LNG is also still important in developed Europe, which famously saw a surge in coal burning after Russia’s invasion of Ukraine—a surge that’s since declined due in part to the fuel being displaced by LNG.
U.S. LNG might have additional environmental benefits where it displaces natural gas supplies from countries, such as Russia or Qatar, that have fewer environmental regulations on gas production and transport (including on methane leakage) and whose state-owned producers are locked into much longer supply contracts (thus giving them more incentive to keep pumping out gas even after it stops making financial sense to do so). According to Bloomberg, in fact, the Biden administration announcement has some U.S. LNG customers nervously looking to Qatar and Russia for alternative supplies.

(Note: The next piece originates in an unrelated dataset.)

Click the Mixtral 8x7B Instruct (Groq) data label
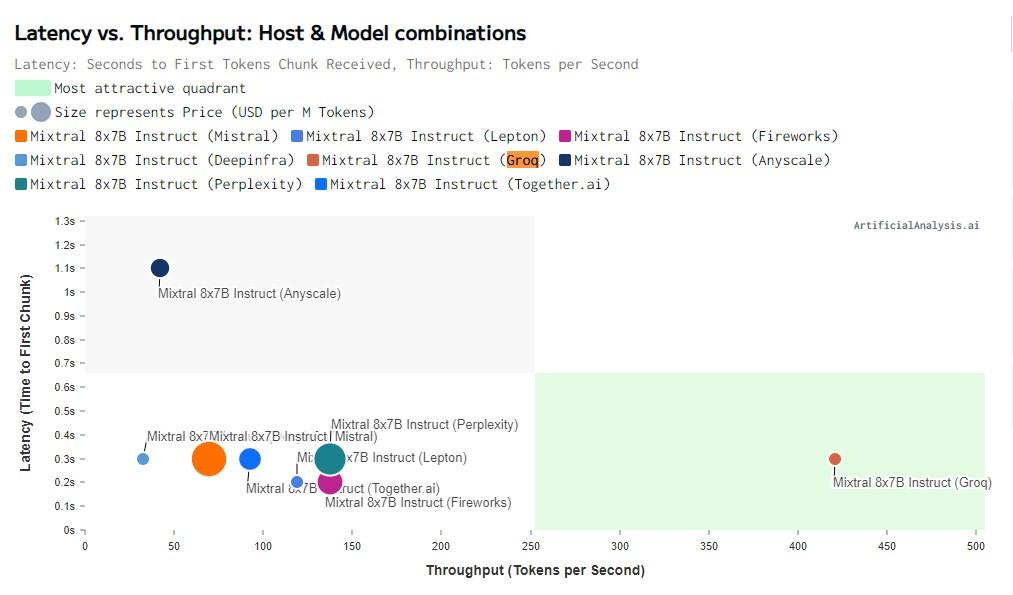1013x595 pixels. click(912, 482)
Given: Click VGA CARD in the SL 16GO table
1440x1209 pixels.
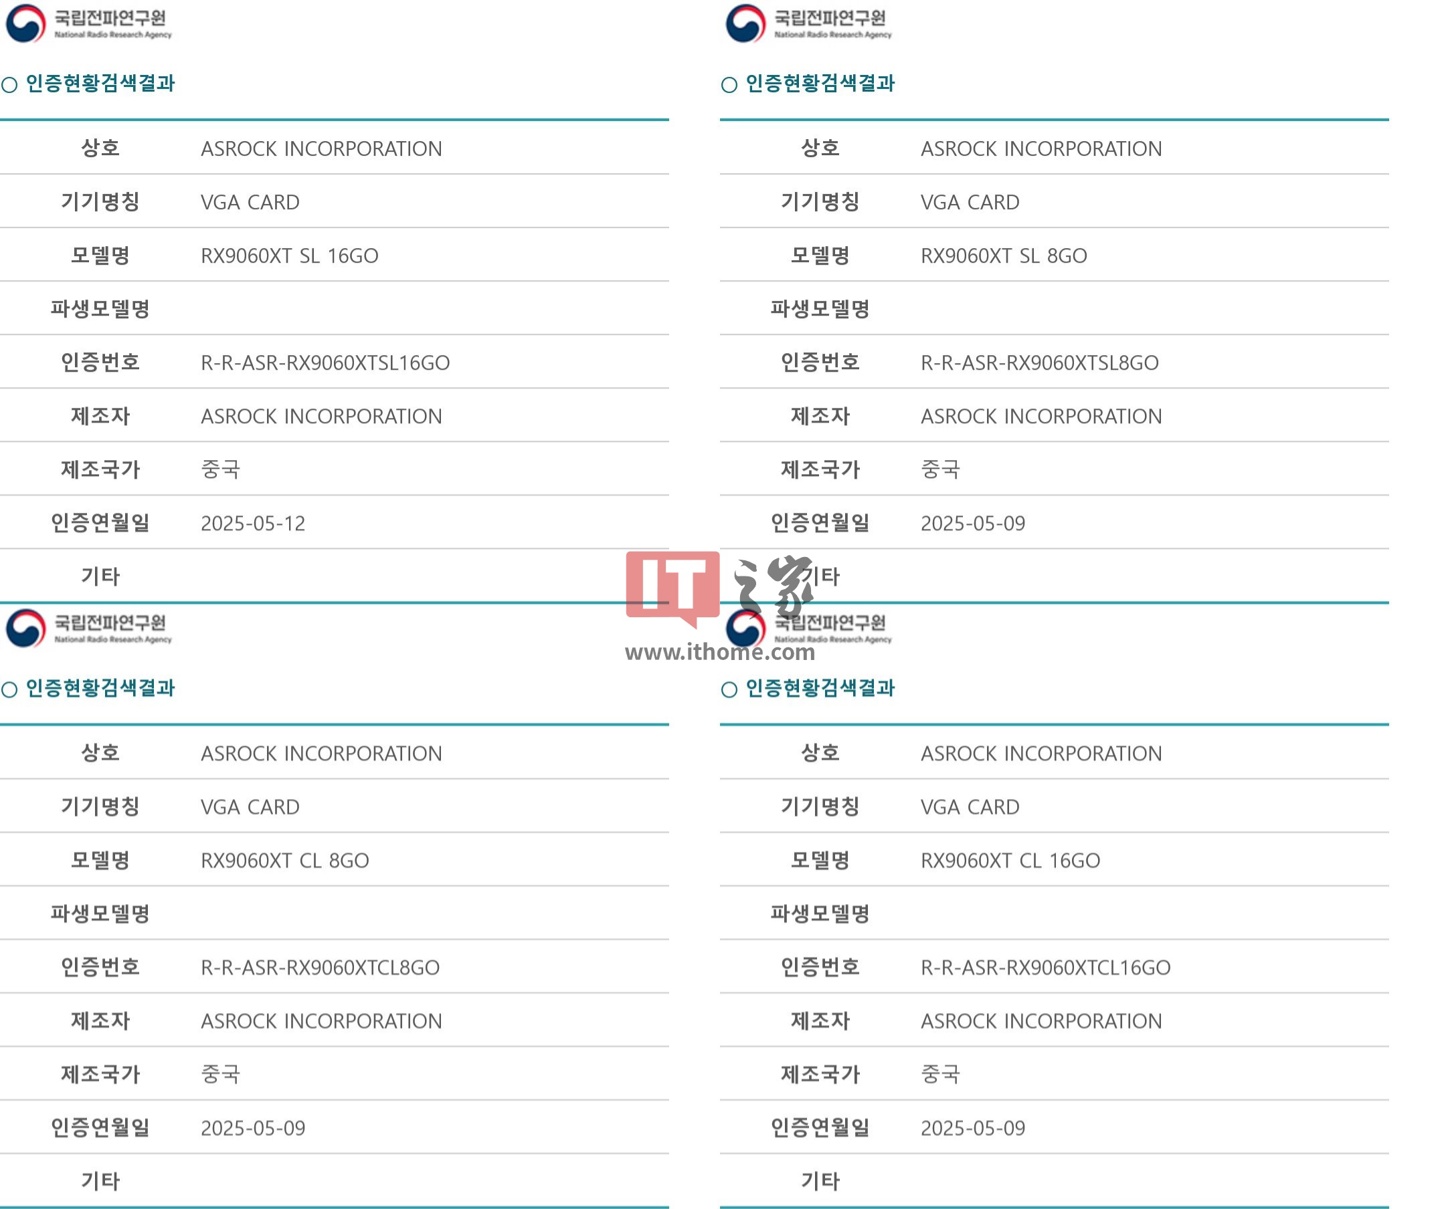Looking at the screenshot, I should pyautogui.click(x=250, y=202).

Finally, additional U.S. LNG exports might theoretically reduce domestic supplies and thus put some upward pressure on Americans’ natural gas bills (evidence there is mixed, but not significant either way), but any such higher prices would make renewable energy more price competitive and thus encourage its consumption here. You’d think the Biden administration would want that, given all the subsidies they’re tossing at wind, solar, and other renewables.
I guess you’d be wrong.
In short, reducing future U.S. LNG exports might cause global gas prices to rise and thus encourage the consumption of now-relatively cheaper renewables abroad. But it’ll do the exact same things to coal and biomass consumption, while also potentially encouraging the production and transport of relatively dirtier, more locked-in LNG from other sources. In the United States, meanwhile, captive gas supplies could—for a while at least—mean lower domestic natural gas prices, but that just means more U.S. gas consumption (and less consumption of the renewables that the Biden administration is so eagerly subsidizing). Overall, it’s a recipe for higher—not lower—carbon emissions in the future, along with all the other economic and geopolitical uncertainties.
Summing It All Up
Given these issues—and the LNG delay’s comically depressing backstory—it’s obvious to almost everyone (even many Biden supporters) that presidential campaign politics, not climate change, is driving the announcement.

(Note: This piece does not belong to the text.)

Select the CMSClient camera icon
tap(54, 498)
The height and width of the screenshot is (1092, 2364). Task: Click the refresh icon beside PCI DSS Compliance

If export approvals quickly resume after the November election and markets remain calm throughout, maybe it’ll in retrospect be considered a clever gamble. But if things do go south here, at least some of the blame should fall not on Joe Biden but on the law itself—a law that lets him and other self-interested politicians gamble on U.S. economic and national security with Americans’ property and livelihoods. Blame should also fall on multiple Congresses (ones run by Democrats and Republicans) for never reforming that law long after the United States was on its way to become a global energy powerhouse. Wonks (and not just me) had recognized the dangers of giving the president unlimited discretion to block energy exports on undefined “public interest” grounds, and numerous legislative proposals had been offered to make the system more automatic (e.g., like FTA-related shipments) and thus fix this obvious problem.
Of course, the perils of executive discretion and legislative inaction are hardly limited to the Natural Gas Act or Joe Biden. (Recall, for example, the law that the Trump-era Department of Justice said would let the president declare imported peanut butter a national security threat). Those laws need reform too, even if they’ve never been abused. That’s because, as last week’s LNG announcement and literally centuries of U.S. politics show, it’s only a matter of time before they are.